* BEGIN Data section *

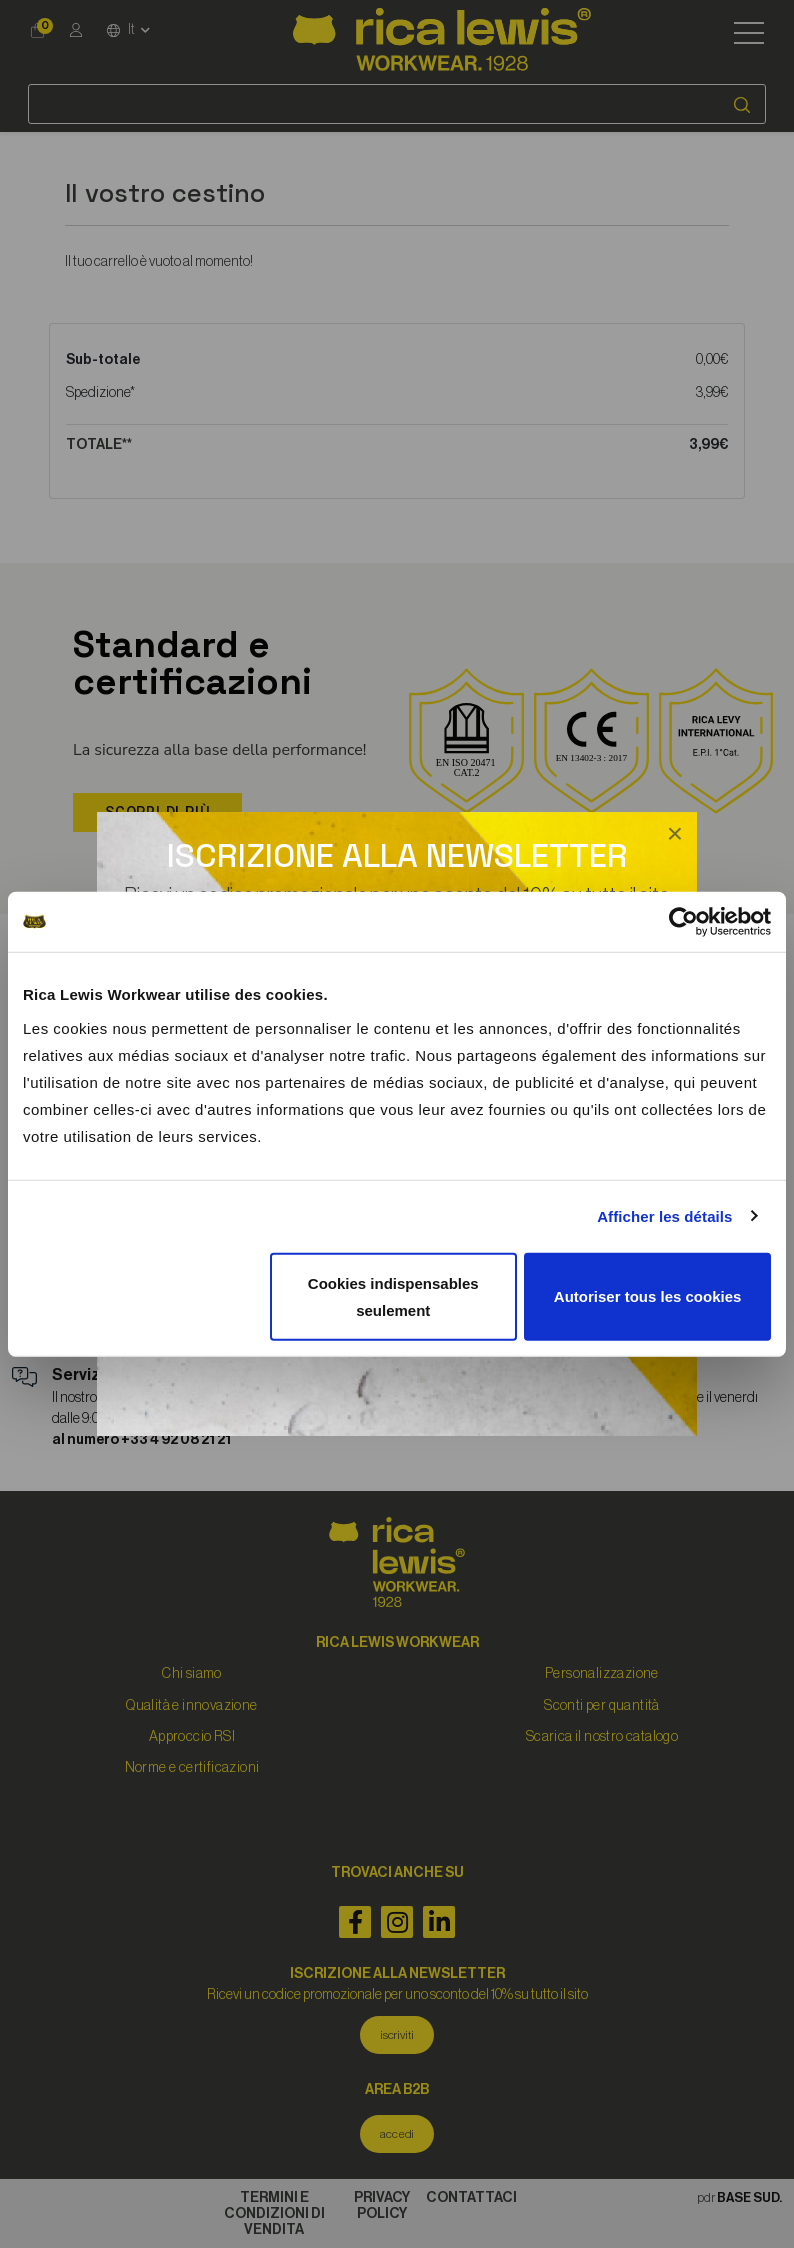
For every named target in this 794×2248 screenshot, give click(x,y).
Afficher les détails (664, 1216)
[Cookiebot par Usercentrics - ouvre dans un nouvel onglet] (683, 922)
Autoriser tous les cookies (648, 1296)
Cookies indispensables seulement (393, 1296)
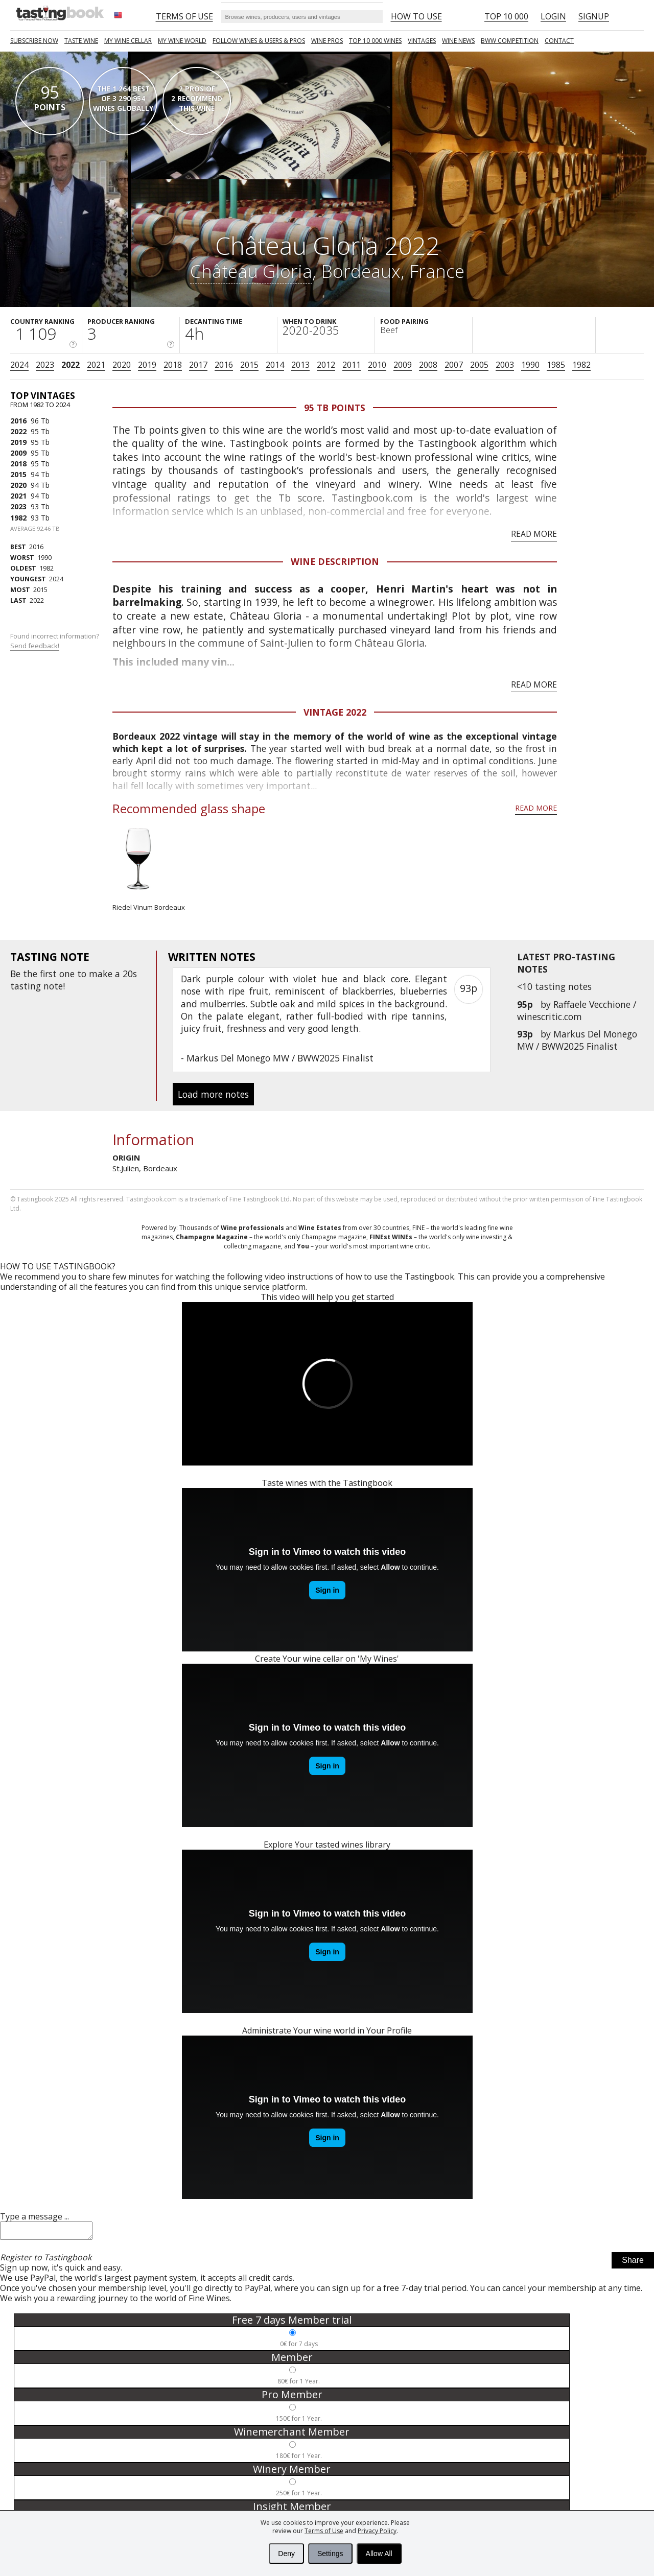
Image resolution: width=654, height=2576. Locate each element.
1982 (581, 364)
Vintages (422, 40)
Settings (330, 2553)
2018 (173, 364)
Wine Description (335, 561)
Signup (593, 16)
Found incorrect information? (55, 640)
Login (553, 16)
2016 (224, 364)
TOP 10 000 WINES (375, 40)
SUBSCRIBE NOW (34, 40)
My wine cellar (128, 40)
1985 (556, 364)
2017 (198, 364)
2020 (121, 364)
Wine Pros (327, 40)
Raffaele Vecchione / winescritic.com (576, 1010)
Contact (559, 40)
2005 (479, 364)
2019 (147, 364)
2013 (300, 364)
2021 (96, 364)
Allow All (379, 2553)
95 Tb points (334, 407)
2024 (19, 364)
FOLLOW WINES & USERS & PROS (259, 40)
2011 (351, 364)
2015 (249, 364)
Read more (534, 533)
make (100, 973)
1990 (530, 364)
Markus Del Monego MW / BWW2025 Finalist (577, 1040)
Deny (286, 2553)
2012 (326, 364)
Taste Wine (81, 40)
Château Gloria (251, 270)
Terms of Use (324, 2530)
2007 (454, 364)
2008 (428, 364)
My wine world (182, 40)
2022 (70, 364)
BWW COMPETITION (510, 40)
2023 (45, 364)
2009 (402, 364)
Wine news (458, 40)
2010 (377, 364)
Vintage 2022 (334, 712)
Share (633, 2263)
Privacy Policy (377, 2530)
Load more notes (213, 1094)
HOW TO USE (416, 16)
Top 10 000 (506, 16)
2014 (275, 364)
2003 (505, 364)
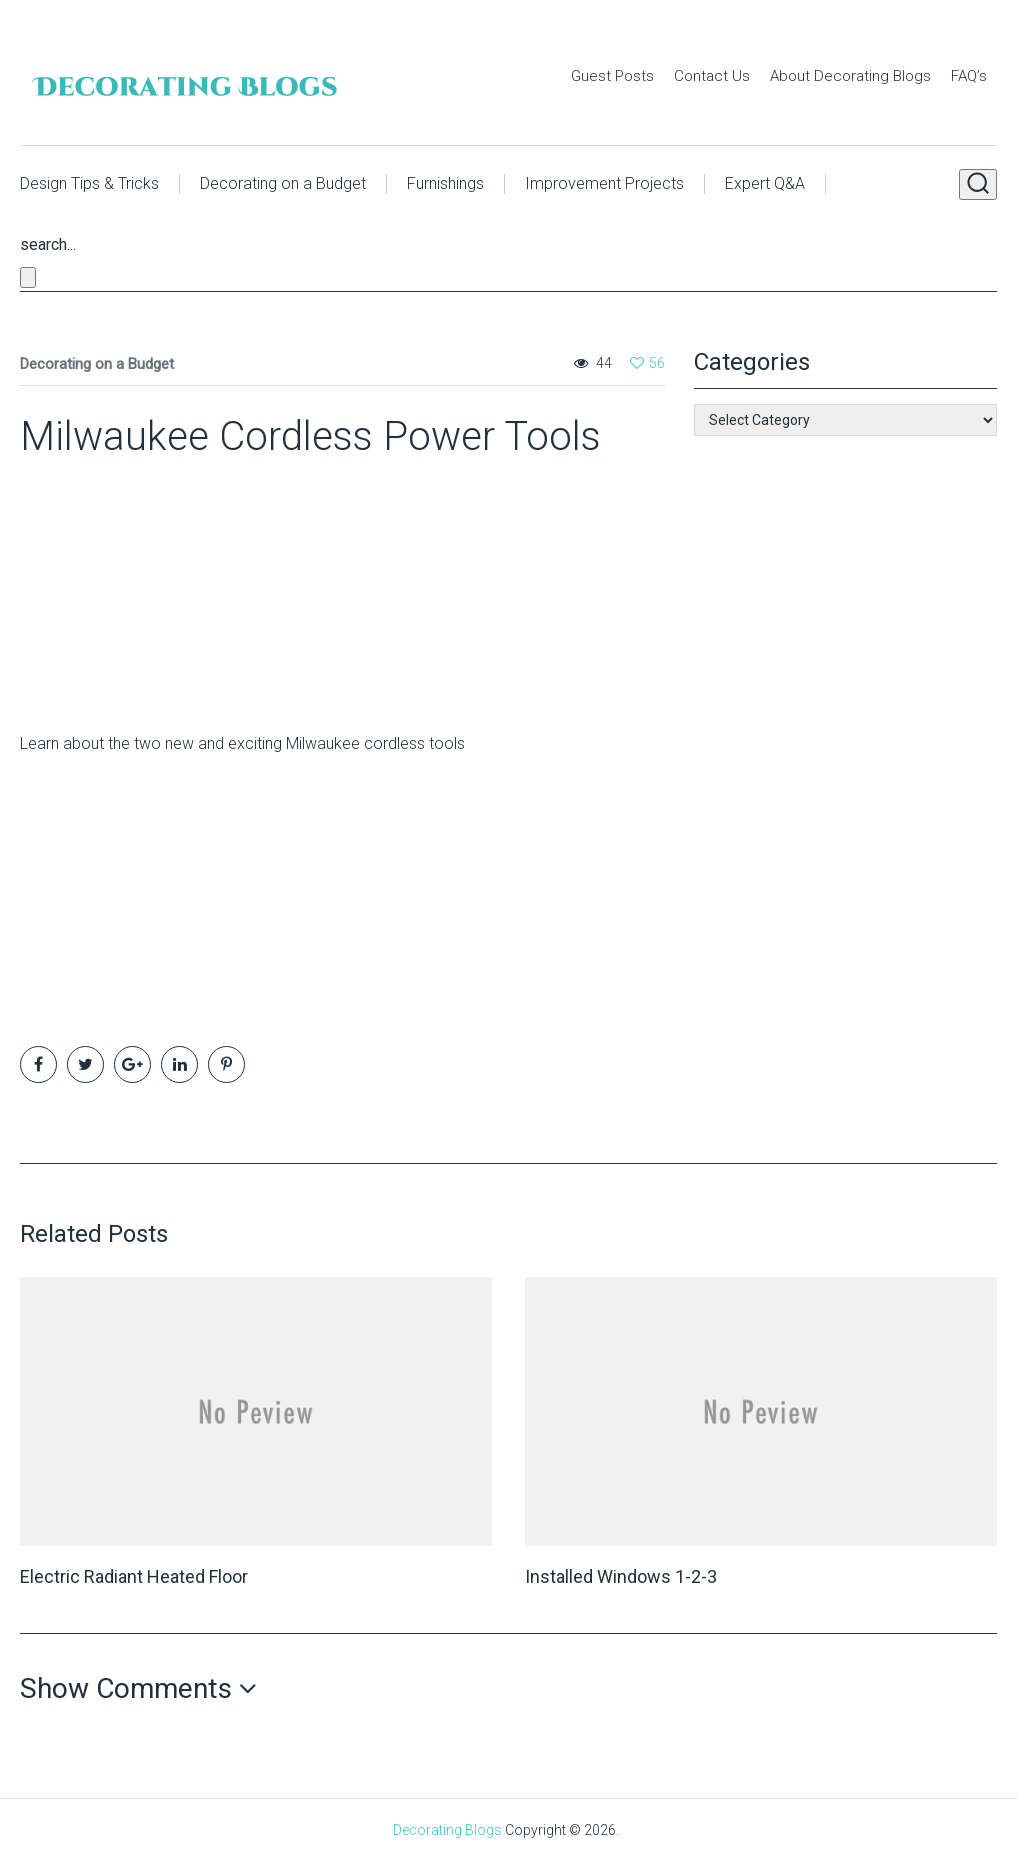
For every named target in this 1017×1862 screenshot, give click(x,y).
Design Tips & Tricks (89, 183)
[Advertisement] (145, 587)
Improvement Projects (604, 183)
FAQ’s (969, 76)
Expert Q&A (765, 183)
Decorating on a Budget (283, 183)
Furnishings (445, 183)
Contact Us (712, 76)
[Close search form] (28, 277)
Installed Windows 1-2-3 (621, 1576)
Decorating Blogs (447, 1830)
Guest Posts (612, 76)
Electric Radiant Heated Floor (134, 1576)
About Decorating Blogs (850, 76)
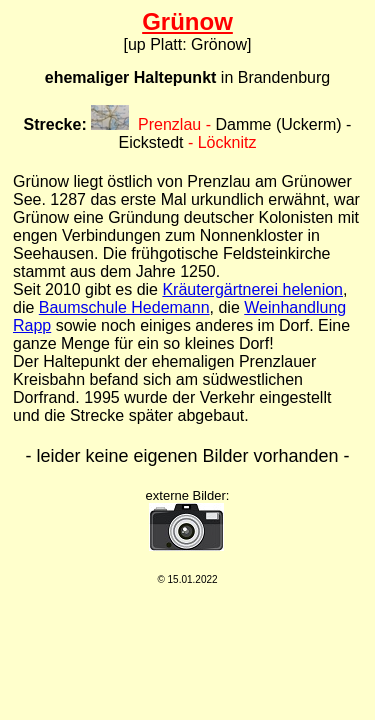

* END Data section *

= Task requirements =
Rewrite every line of the records above as a JSON list of strings, one string per line. Skip blank lines and leave out the pictures.

= Exercise answer =
[
  "For every named target in this 794×2248 screenshot, give click(x,y).",
  "Afficher les détails (664, 1216)",
  "[Cookiebot par Usercentrics - ouvre dans un nouvel onglet] (683, 922)",
  "Autoriser tous les cookies (648, 1296)",
  "Cookies indispensables seulement (393, 1296)",
  "Image resolution: width=654, height=2576. Locate each element.",
  "1982 (581, 364)",
  "Vintages (422, 40)",
  "Settings (330, 2553)",
  "2018 (173, 364)",
  "Wine Description (335, 561)",
  "Signup (593, 16)",
  "Found incorrect information? (55, 640)",
  "Login (553, 16)",
  "2016 (224, 364)",
  "TOP 10 000 WINES (375, 40)",
  "SUBSCRIBE NOW (34, 40)",
  "My wine cellar (128, 40)",
  "1985 (556, 364)",
  "2017 (198, 364)",
  "2020 (121, 364)",
  "Wine Pros (327, 40)",
  "Raffaele Vecchione / winescritic.com (576, 1010)",
  "Contact (559, 40)",
  "2005 (479, 364)",
  "2019 (147, 364)",
  "2013 (300, 364)",
  "2021 (96, 364)",
  "Allow All (379, 2553)",
  "95 Tb points (334, 407)",
  "2024 (19, 364)",
  "FOLLOW WINES & USERS & PROS (259, 40)",
  "2011 (351, 364)",
  "2015 (249, 364)",
  "Read more (534, 533)",
  "make (100, 973)",
  "1990 (530, 364)",
  "Markus Del Monego MW / BWW2025 Finalist (577, 1040)",
  "Deny (286, 2553)",
  "2012 (326, 364)",
  "Taste Wine (81, 40)",
  "Château Gloria (251, 270)",
  "Terms of Use (324, 2530)",
  "2007 (454, 364)",
  "2008 (428, 364)",
  "My wine world (182, 40)",
  "2022 (70, 364)",
  "BWW COMPETITION (510, 40)",
  "2023 (45, 364)",
  "2009 (402, 364)",
  "Wine news (458, 40)",
  "2010 (377, 364)",
  "Vintage 2022 (334, 712)",
  "Share (633, 2263)",
  "Privacy Policy (377, 2530)",
  "Load more notes (213, 1094)",
  "HOW TO USE (416, 16)",
  "Top 10 000 (506, 16)",
  "2014 (275, 364)",
  "2003 (505, 364)",
  "For every named target in this 1017×1862 screenshot, give click(x,y).",
  "Design Tips & Tricks (89, 183)",
  "[Advertisement] (145, 587)",
  "Improvement Projects (604, 183)",
  "FAQ’s (969, 76)",
  "Expert Q&A (765, 183)",
  "Decorating on a Budget (283, 183)",
  "Furnishings (445, 183)",
  "Contact Us (712, 76)",
  "[Close search form] (28, 277)",
  "Installed Windows 1-2-3 (621, 1576)",
  "Decorating Blogs (447, 1830)",
  "Guest Posts (612, 76)",
  "Electric Radiant Heated Floor (134, 1576)",
  "About Decorating Blogs (850, 76)"
]